Diyabet hastalarının yaklaşık üçte birinin hasta olduğunun farkında olmadıklarını dile getiren Medical Park Tokat Hastanesi Endokrinoloji ve Metabolizma Hastalıkları Uzmanı Prof. Dr. Faruk Kutlutürk, “Ailede diyabet, fazla kilo veya obez, gebelik şekeri, fazla kilolu bebek doğurma öyküleri olan; tansiyon ve kalp hastalıkları gibi risk faktörlerini taşıyan kişiler hiçbir şikâyetleri olmasa da diyabet açısından belirli aralıkla tetkik edilmelidir” dedi.

Medical Park Tokat Hastanesi Endokrinoloji ve Metabolizma Hastalıkları Uzmanı Prof. Dr. Faruk Kutlutürk, diyabet hastalığı hakkında açıklamalarda bulundu.

Diyabetin tanımını yapan Prof. Dr. Kutlutürk, “Diyabet (şeker Hastalığı), başta kalp, böbrek, göz olmak üzere tüm organları olumsuz etkileyen toplumda en sık kronik hastalıklardan biridir. 1921 yılında insülini keşfederek ilk kez bir kronik hastalığın tedavisinde çığır açan Dr Frederic Banting’in doğum günü olan 14 Kasım, Dünya Diyabet Günü olarak kutlanmaktadır. Diyabet önemi anlatmak, diyabet farkındalığını artırmak için çeşitli etkinlikler düzenlenmektedir” diye konuştu.

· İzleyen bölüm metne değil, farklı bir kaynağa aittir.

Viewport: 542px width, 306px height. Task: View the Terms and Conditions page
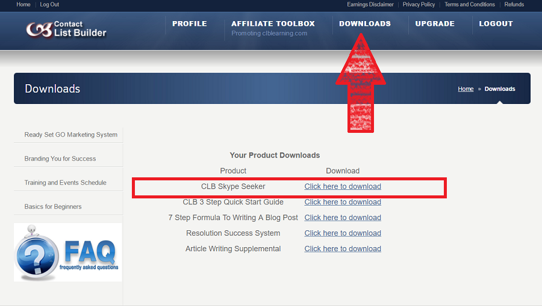coord(469,5)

Diyabetin görülme sıklığına değinen Prof. Dr. Kutlutürk, “ÜlkemizAvrupa ülkeleri arasında aynı obezitede olduğu gibi diyabet görülme sıklığı açısından da ilk sıralarda yer almaktadır. Ülkemizde 40 yaş üstü bireylerin yaklaşık üçte biri diyabet veya gizli şeker olarak da adlandırılan diyabet öncesi kan şekeri düzensizliklerini yaşamaktadır. Fiziksel aktivite azlığı, yeme davranış bozuklukları, masa başı çalışma saatlerinin fazlalığı, televizyon, tablet gibi elektronik cihazlara bağımlılığın artması obezite ve diyabetteki artışın nedenlerdir” şeklinde konuştu.

Diyabet hastalarının yaklaşık üçte birinin hasta olduğunun farkında olmadıklarını söyleyen Prof. Dr. Kutlutürk, şu bilgileri paylaştı:

“Ailede diyabet öyküsü, fazla kilolu veya obez, gebelik şekeri öyküsü, fazla kilolu bebek doğurma öyküsü olan, tansiyon ve kalp hastalıkları gibi risk faktörlerini taşıyan kişiler hiçbir şikâyetleri olmasa da diyabet açısından belirli aralıkla tetkik edilmelidir. Diyabet halen kalp hastalıklarının, görme kaybının, diyaliz gerektiren böbrek yetmezliğinin, iyileşmeyen ayak yaralarının en sık nedenidir.”

Tedavi yollarından bahseden Prof. Dr. Kutlutürk, “Günümüzde gerek tanı gerekse tedavideki gelişmeler diyabeti tamamen tedavi edilebilir bir hastalık haline getirmiştir. Diyabet için vazgeçilmez olan zamanında tanı konulması, hastanın tedaviye katılımıyla birlikte düzenli kontrollere devam edilmesi, sağlıklı beslenme ve egzersiz alışkanlıklarının kazandırılması ve etkin ilaç veya insülin tedavilerinin uygulanmasıyla sağlıklı bir ömrü mümkün hale getirmektedir. ‘Diyabetin Farkında ol, Farklı ol’ sloganını benimseyerek diyabetten ve diyabetin olumsuz etkilerinden hem kendimizi hem çevremizdekileri koruyabiliriz” ifadelerini kullandı.